March 4, 2002
On the Edge of the Rabbit Hole
Last week in "The White Rabbit's Tips on Primal," I gave a perspective on how to focus on discomfort and "go down the hole" in order to get into primal feelings. Unfortunately, there are those who need no help in this regard. They live on the edge of the hole and struggle every day to keep from falling in.
It's exhausting and frightening when you have to work so hard just to cope and get through the day. Sometimes the depression is so heavy you can hardly move. Sometimes the panic is so great you feel your heart will burst. Sometimes the rage is so wild, you're certain you'll run somebody off the road.
When things are that bad, and you have an on-going relationship with a reliable therapist, it is possible to take those feelings to session and express them. If you don't have that opportunity, or your session isn't for a few days, there are two options - have the feelings at home or learn how to "back away from the hole."
The decision to do the feeling work on your own is a big topic and is something that needs to be worked out between you and your therapist. I do not recommend self-primaling without the supervision of a therapist because, depending on a long list of factors, it may be seriously destructive.
The ability to back away from overwhelming primal feelings is a very useful skill. Traumas are repressed behind psychobiological blocks, or defenses, and their purpose is to keep the painful material from invading working consciousness. Some children are able to create shields that are very effective and allow them to grow into a reasonably functional adult life. Others, due to the nature and severity of their traumas, are not so lucky. Their shields do not work so well, and they feel overwhelmed much of the time.
When we are awake, sensations flood in through our senses. We have the opportunity to respond to the world-as-it-is in ways that are appropriate to what is actually happening. If, however, we are carrying powerful traumatic imprints in our lower brain centers, they can rise into consciousness in fragmented ways and overshadow incoming, present-day sensations. It's similar to getting lost in the "inner" imagery of a daydream. When this happens, what we perceive is a mixture of the "old" imprinted material, and the new sensations - all playing out in the present.

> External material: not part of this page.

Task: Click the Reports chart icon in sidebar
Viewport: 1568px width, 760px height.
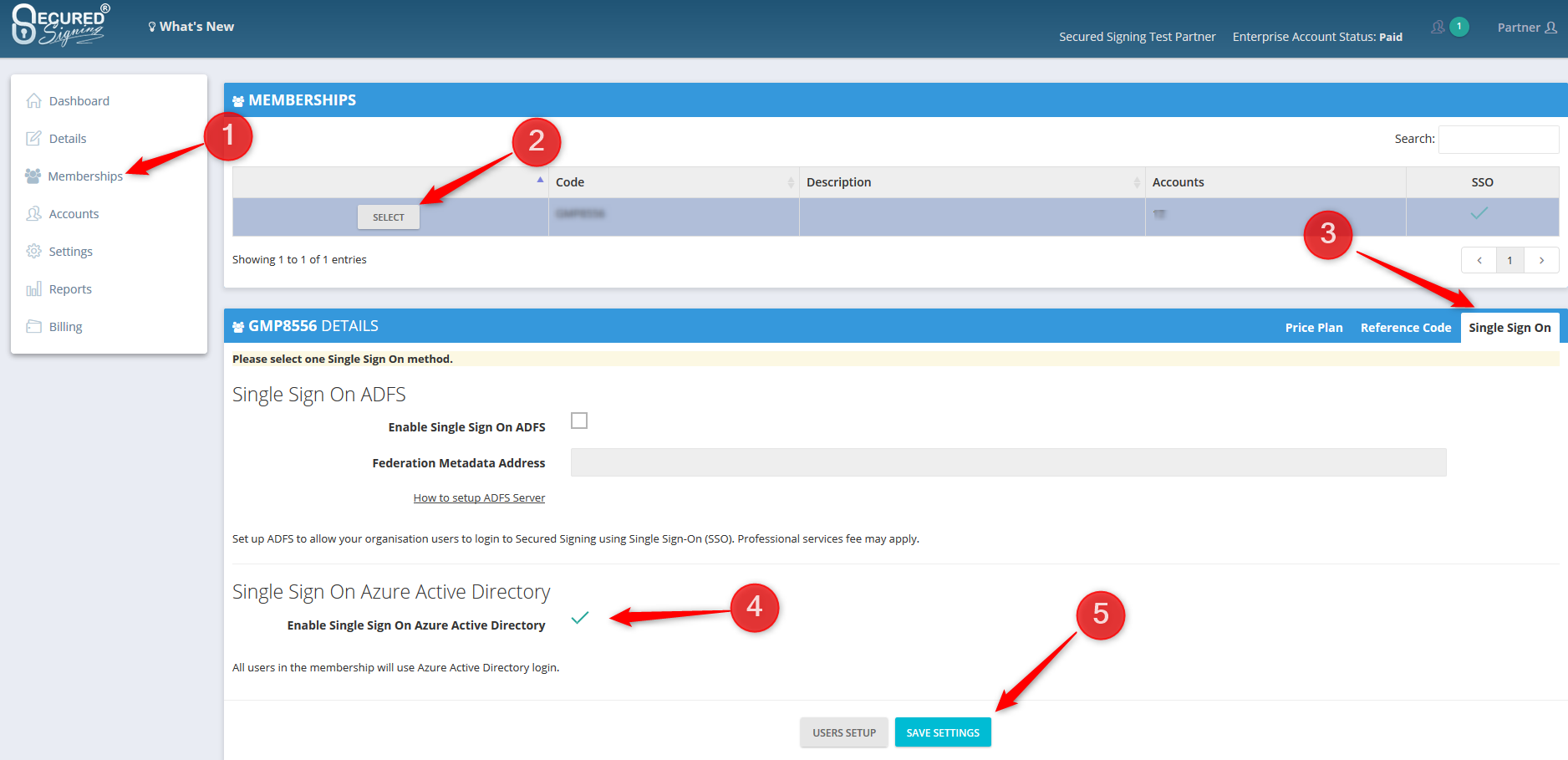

At these times, if you want to suppress the imprinted material, there are a few things you can do:
• Try to see if the situation is really as bad as it feels. Ask someone else for a "reality" check. Then, if you aren't really in danger, repeatedly tell yourself something like this: "Although I feel terrible, I am not actually in danger. It's just an old feeling."
• Remove yourself from any situation which is too stressful and may be making the feeling worse.
• Know your non-destructive shields and use them. Anything that is distracting or enjoyable will do. You can get busy, watch TV, exercise, go for a walk, listen to music, visit people, talk on the phone, eat favourite foods, tell jokes, read novels, have safe sex, play sports - whatever works and doesn't make matters worse. You are focusing your attention on these things to create a comforting or distracting shield against the rising imprints. By using them, you shift your inner chemistry just as if you were taking valium or some other drug. The benefit over drugs is that you have the option of greater control.
• Focus on mundane things. Washing the dishes, cleaning, organizing, or talking about the weather can get your attention back on the present-day world and away from the painful inner imprints.
• Do expressive, creative things that you love. These favourite activities of yours are what Joseph Campbell called "your bliss." They can be very healing and supportive.
• Stay out of the dark. Go to bed with a light on. The dark is like a projection screen for our inner world. The light fills us with present-day sensation and can help shift our focus away from the old feelings.
• Breathe slowly and deeply. Painful feelings can cause us to hold our breath. Breathing slowly and easily can calm things down.
• Meditate. If you know a calming, centering meditative form, find a way to use it.
• Be with supportive friends who can let you be you.
Learn the things that work for you and think of them as tools in your emergency first-aid kit. The idea isn't to live this way, but to manage the flow of feelings so that your process can be balanced and not chaotic. If you are struggling to cope and don't have strong shields, it is an important part of the work to reinforce them.
Sometimes the rabbit hole needs a guard rail.